Ladies and gentleman, I bring you Cumberland Valley East.


New CD High School has TV studio, 2 gyms

Wednesday, May 26, 2004
BY KELLY BOTHUM
Of The Patriot-News

The new Central Dauphin High School in West Hanover Twp. looks, smells and feels just that -- new.

The scent of paint hangs near office doors freshly trimmed in Ram green. There are no scratches, dings or warped-metal bubbles along the rows of lockers lining the halls. The media center includes space for 60 computers and a television studio.

It's attractive, but without a crush of students wandering through the nearly finished classrooms, cafeteria and stairwells, the building seems a bit naked.
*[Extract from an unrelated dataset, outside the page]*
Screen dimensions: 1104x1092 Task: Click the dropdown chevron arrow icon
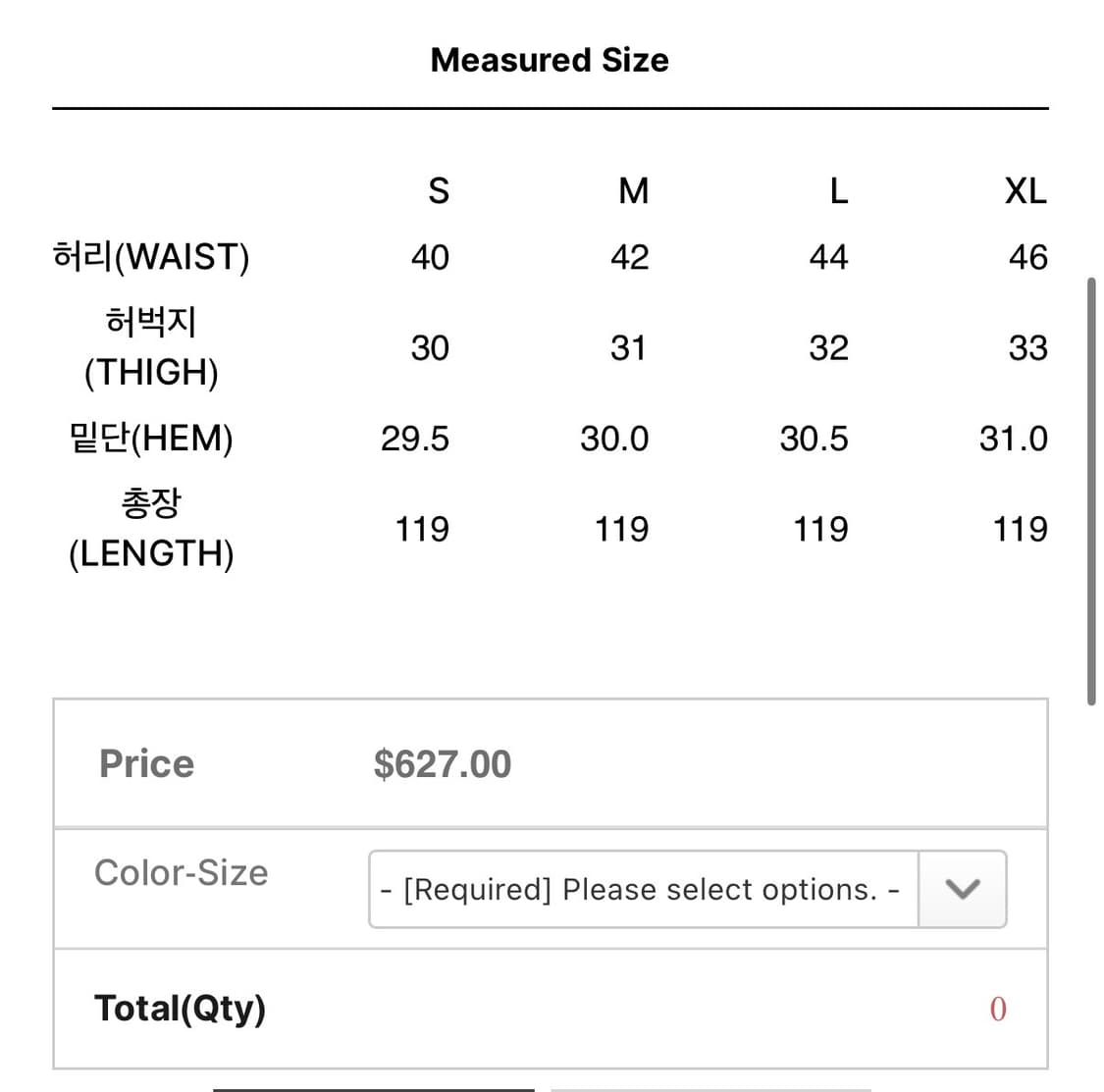pyautogui.click(x=963, y=889)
That will change in August, when 1,959 students walk through the doors to usher in the new era of Central Dauphin High School. The old high school in Lower Paxton Twp. will become Central Dauphin Middle School.
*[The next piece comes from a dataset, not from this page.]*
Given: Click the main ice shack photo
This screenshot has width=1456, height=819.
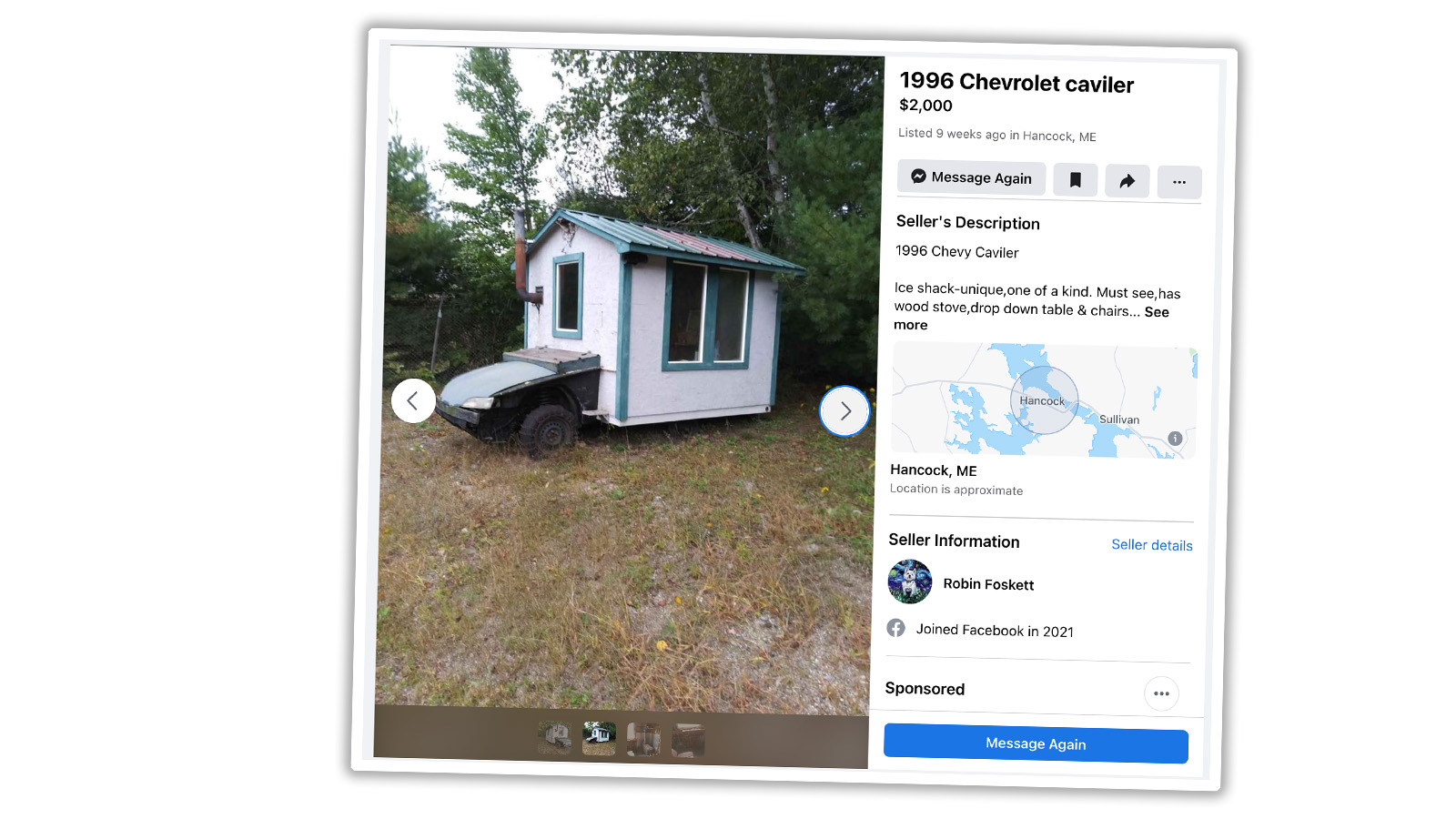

"It already feels like Central Dauphin High School," Principal Richard Mazzatesta said as he toured the school yesterday with school officials.

"The kids want to come here as badly as the rest of us," he added.

Construction of the school began in October 2002 after years of talk about replacing the old high school, built in 1955. Overcrowding has been a problem at Central Dauphin and East high schools for years.

But plans for the new school were delayed a year by the board's switch from having three high schools in the district to two high schools.

The West Hanover Twp. school is expected to cost $53.3 million, including construction, contingencies, architect fees and furniture. Construction alone is expected to run $39.5 million.

The new Central Dauphin, slated to be completed by Aug. 15, includes more than 100 classrooms, a 1,000-seat auditorium and two gyms, the larger with seating for 2,000 people.

The cafeteria, with space for almost 600 students, will include round tables and cooking stations fashioned with a "grab-and-go" theme.

The two-story building boasts sweeping views of nearby hills, including floor-to-ceiling windows in the media center and cafeteria.

Visitors to the school must enter through the school office. Cameras will be placed inside and outside.

In case of emergency, Bramer said, the school can be locked down.

Similar upgrades are underway at Central Dauphin East High School, which is in the middle of a $21.96-million renovation and addition project, expected to be completed this fall.

"Programs at both schools were built to be 100 percent identical," said Gail Bramer, the district's clerk of the works.

About 5 percent of the district's 12,000 pupils ended up in different high school boundaries because of the projects.

Superintendent Barbara Hasson said in the past about 55 percent of the district's high school students attended Central Dauphin, with the rest at East High School.

Hasson said students at both high schools whose attendance boundary changed were given the option of staying at their old school.

Those with eighth- grade siblings had the same opportunity. About 200 students were affected by these options, but the district is determining how many students opted to move to their new school.

Some parents have complained about the attendance boundaries, saying the changes are creating racially and socioeconomically unbalanced high schools.